High dietary protein activates PC1/3-independent satiety pathways (PYY, CCK)
that partly compensate for the blunted POMC-to-alpha-MSH axis.
Interactions
rs6232 N221D and the rs6234/rs6235 Q665E-S690T haplotype affect different
structural domains of PC1/3: N221D disrupts the catalytic Ca-1 binding site,
while Q665E-S690T destabilizes the C-terminal propeptide. Individuals carrying
risk alleles at both rs6232 and rs6234 (or rs6235) have additive reductions
in PC1/3 activity — the triple-variant isoform (N221D + Q665E + S690T) was
shown by Creemers et al. 2012
to display the greatest prohormone processing abnormality among studied
combinations. The downstream MC4R variant rs17782313 further modifies the
combined obesity risk by reducing receptor sensitivity to the alpha-MSH signal
that PC1/3 generates from POMC.
Alla genotyper
Common genotype with full prohormone convertase 1/3 catalytic activity
You carry two T alleles, the common genotype at rs6232. This configuration encodes the normal asparagine 221 residue in PC1/3 and is not associated with impaired prohormone processing. Approximately 91% of people globally share this genotype. Your PC1/3 enzyme's calcium binding site at position 221 functions normally, and proinsulin-to-insulin conversion, POMC processing, and GLP-1 generation proceed at expected efficiency.

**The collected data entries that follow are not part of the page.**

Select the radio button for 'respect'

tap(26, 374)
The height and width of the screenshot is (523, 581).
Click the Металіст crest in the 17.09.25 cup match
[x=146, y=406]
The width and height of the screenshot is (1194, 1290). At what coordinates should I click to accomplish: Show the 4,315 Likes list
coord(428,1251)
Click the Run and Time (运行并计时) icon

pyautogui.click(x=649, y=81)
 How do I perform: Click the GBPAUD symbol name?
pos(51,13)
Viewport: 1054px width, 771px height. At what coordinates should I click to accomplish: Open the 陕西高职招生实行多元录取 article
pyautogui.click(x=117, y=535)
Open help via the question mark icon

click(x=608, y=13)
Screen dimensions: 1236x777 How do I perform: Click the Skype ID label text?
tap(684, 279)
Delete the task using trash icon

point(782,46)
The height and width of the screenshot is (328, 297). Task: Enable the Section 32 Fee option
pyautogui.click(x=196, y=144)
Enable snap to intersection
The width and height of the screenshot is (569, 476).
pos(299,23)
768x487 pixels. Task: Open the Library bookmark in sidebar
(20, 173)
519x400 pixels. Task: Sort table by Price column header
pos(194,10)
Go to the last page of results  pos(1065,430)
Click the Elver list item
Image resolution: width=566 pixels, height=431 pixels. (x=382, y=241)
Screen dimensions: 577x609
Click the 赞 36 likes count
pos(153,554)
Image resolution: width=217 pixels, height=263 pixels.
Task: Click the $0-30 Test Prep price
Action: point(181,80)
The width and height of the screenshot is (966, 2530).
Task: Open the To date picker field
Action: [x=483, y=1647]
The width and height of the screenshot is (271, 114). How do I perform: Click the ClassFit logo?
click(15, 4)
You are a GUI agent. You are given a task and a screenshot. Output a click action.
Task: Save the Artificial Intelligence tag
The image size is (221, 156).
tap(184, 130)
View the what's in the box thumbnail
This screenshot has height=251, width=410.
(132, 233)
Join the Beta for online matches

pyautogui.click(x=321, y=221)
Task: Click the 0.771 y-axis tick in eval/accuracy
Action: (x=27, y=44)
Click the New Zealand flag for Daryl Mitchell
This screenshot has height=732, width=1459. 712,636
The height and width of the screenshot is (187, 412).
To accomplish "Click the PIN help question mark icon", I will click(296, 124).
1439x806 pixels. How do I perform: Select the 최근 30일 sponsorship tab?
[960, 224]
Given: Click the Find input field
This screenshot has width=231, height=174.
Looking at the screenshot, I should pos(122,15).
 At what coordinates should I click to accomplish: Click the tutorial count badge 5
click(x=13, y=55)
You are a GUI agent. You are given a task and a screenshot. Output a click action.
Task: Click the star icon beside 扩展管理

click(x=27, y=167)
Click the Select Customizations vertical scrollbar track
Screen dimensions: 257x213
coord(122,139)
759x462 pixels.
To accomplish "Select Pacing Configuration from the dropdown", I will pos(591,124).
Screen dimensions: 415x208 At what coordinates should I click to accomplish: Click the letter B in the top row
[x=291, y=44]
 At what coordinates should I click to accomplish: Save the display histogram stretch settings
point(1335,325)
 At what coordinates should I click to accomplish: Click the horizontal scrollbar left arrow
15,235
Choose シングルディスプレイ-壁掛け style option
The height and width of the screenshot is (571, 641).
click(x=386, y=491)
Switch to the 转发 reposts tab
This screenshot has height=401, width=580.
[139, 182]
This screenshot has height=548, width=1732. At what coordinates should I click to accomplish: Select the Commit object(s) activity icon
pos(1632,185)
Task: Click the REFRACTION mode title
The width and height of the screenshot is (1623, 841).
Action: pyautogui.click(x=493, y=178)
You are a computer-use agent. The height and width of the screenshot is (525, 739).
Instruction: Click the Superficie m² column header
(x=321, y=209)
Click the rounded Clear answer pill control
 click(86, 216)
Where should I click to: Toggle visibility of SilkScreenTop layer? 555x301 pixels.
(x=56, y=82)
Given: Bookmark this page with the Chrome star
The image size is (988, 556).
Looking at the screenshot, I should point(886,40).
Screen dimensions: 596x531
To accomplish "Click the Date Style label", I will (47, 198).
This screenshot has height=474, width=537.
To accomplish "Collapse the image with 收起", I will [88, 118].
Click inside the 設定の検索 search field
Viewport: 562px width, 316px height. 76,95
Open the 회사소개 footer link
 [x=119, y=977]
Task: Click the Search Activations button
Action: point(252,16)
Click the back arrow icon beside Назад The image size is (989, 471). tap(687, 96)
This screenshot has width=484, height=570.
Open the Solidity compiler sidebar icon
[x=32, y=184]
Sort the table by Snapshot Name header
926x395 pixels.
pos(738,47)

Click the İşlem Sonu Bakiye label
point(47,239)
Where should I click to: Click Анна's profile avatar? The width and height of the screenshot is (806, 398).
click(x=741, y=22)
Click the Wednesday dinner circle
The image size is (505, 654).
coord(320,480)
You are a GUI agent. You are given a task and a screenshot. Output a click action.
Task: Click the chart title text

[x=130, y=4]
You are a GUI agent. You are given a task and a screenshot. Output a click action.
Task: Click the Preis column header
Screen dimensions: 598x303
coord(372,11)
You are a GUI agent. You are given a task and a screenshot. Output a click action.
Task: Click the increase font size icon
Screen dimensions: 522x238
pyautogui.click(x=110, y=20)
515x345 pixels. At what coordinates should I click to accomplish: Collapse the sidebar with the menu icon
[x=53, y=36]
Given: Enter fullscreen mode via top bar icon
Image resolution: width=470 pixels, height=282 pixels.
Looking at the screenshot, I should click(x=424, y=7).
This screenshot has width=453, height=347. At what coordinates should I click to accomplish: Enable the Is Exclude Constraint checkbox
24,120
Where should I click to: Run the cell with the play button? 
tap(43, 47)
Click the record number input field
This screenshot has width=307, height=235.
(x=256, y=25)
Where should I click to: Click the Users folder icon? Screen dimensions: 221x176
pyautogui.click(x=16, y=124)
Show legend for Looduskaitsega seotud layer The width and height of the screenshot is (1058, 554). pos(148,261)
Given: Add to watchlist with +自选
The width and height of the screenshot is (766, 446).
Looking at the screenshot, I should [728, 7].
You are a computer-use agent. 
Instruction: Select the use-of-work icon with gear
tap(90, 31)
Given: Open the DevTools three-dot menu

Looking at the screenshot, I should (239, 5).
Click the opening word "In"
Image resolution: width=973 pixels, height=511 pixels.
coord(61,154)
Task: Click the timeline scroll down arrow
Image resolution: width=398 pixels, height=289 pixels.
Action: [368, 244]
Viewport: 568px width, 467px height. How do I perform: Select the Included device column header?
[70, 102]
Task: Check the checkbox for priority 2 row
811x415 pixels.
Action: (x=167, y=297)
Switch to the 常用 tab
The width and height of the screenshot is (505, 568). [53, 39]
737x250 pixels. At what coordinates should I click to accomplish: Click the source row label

One copy of N221D mildly reduces PC1/3 catalytic activity, raising proinsulin levels and modestly increasing obesity risk
You carry one C allele (N221D) at rs6232. Heterozygous carriers show a measurably elevated proinsulin-to-insulin ratio during glucose challenge, with 10–21% higher circulating proinsulin levels in studies of over 1,000 individuals. In a meta-analysis of 331,175 people, the C allele confers OR 1.15 for obesity per allele — a stronger per-allele effect than any other common PCSK1 variant. Approximately 8.8% of people globally carry one C allele; the frequency is highest in South Asians (~14%) and Europeans (~10%). An important caveat: standard insulin-based metabolic screening (HOMA-IR, fasting insulin) may read as normal or even favorable in N221D carriers, masking the underlying proinsulin processing impairment.
Two copies of N221D substantially reduce PC1/3 activity at the catalytic calcium binding site, raising proinsulin levels and carrying the highest obesity risk of any common PCSK1 genotype
You carry two C alleles (homozygous N221D), the highest-risk genotype at rs6232. Both copies of your PC1/3 enzyme carry the Asp221 substitution at the Ca-1 calcium binding site, predicting the most impaired prohormone processing capacity among rs6232 genotype groups. In the Nead et al. 2015 meta-analysis of 331,175 individuals, the per-allele OR for obesity is 1.15; homozygous CC carries approximately two allele-doses of risk. Only about 0.2% of people globally are CC homozygotes; the genotype is most prevalent in South Asian populations. Critically, because N221D paradoxically elevates insulin sensitivity on standard tests, CC homozygotes may appear metabolically normal on routine glucose/insulin panels while harboring substantially elevated proinsulin and T2D risk.